Betty Lowman Carey was a tomboy. She took to the canoe instantly and named it Bijaboji, an acronym of her brother’s names, Bill, Jack, Bob and Jimmy. She spent hours rowing the waters around Anacortes, Wa. It wasn’t long before she hatched a plan to row the boat to Alaska under her solo power.
Her father strictly forbade it. She persisted.
Thinking to deter her from a dangerous journey, her father devised a test for her, telling her that once she had completed it, he would give her his permission to set forth. The test was a 10 mile swim between Guemes and Cypress Islands, a channel known for its strong currents. Perhaps he thought she would give up in the face of such an impossible task. Or perhaps he really knew his daughter–that she never gave up–and he wanted to make sure she was an accomplished swimmer, in case her boat overturned.
Needless to say, she passed the test.
In June of 1937, Carey graduated from the University of Washington and four days later set off in her canoe to row the inside passage. Sixty six days and 1500 miles later she reached her goal when she landed in Ketchikan, becoming the first woman to row the Inside Passage solo.
I expected hardships and I looked forward to them as a chance to find myself out.
–Betty Lowman Carey, 1937
Twenty six years later she repeated the feat, this time rowing from Ketchikan to Anacortes. She has written a book about her adventure: Bijaboji: North to Alaska by Oar.
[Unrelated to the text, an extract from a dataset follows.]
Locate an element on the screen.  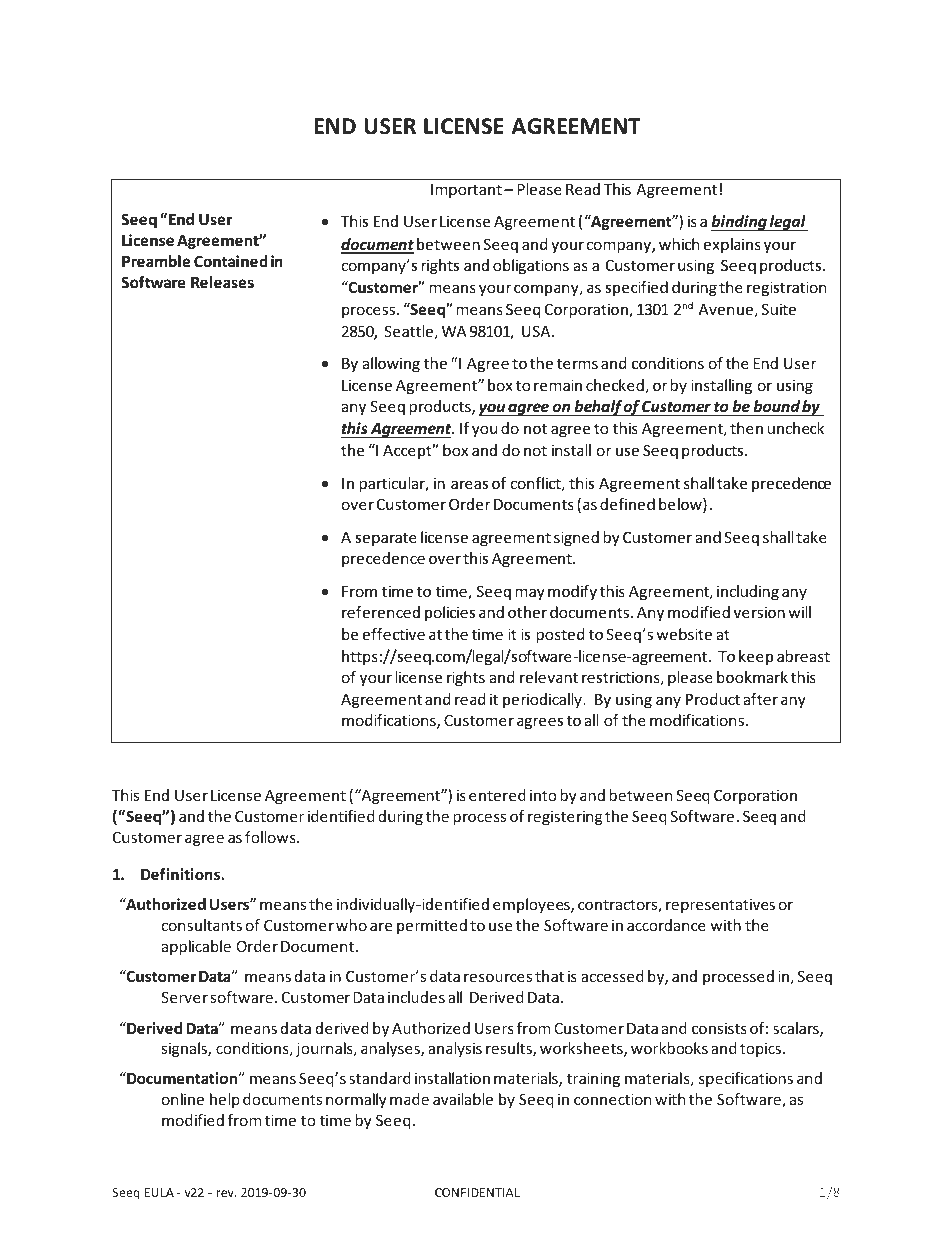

For many years after her first adventure, she traveled the country giving lectures about her trip. This was during the same era that Amelia Earhart embarked on her famous journey into history and our imaginations. She met and married Neil Carey and the couple homesteaded on Queen Charlotte Island, a body of land accessible only by boat or helicopter. As of 2009, Bijaboji is on display in the W.T. Preston Heritage Center at Cap Sante Harbor in Anacortes.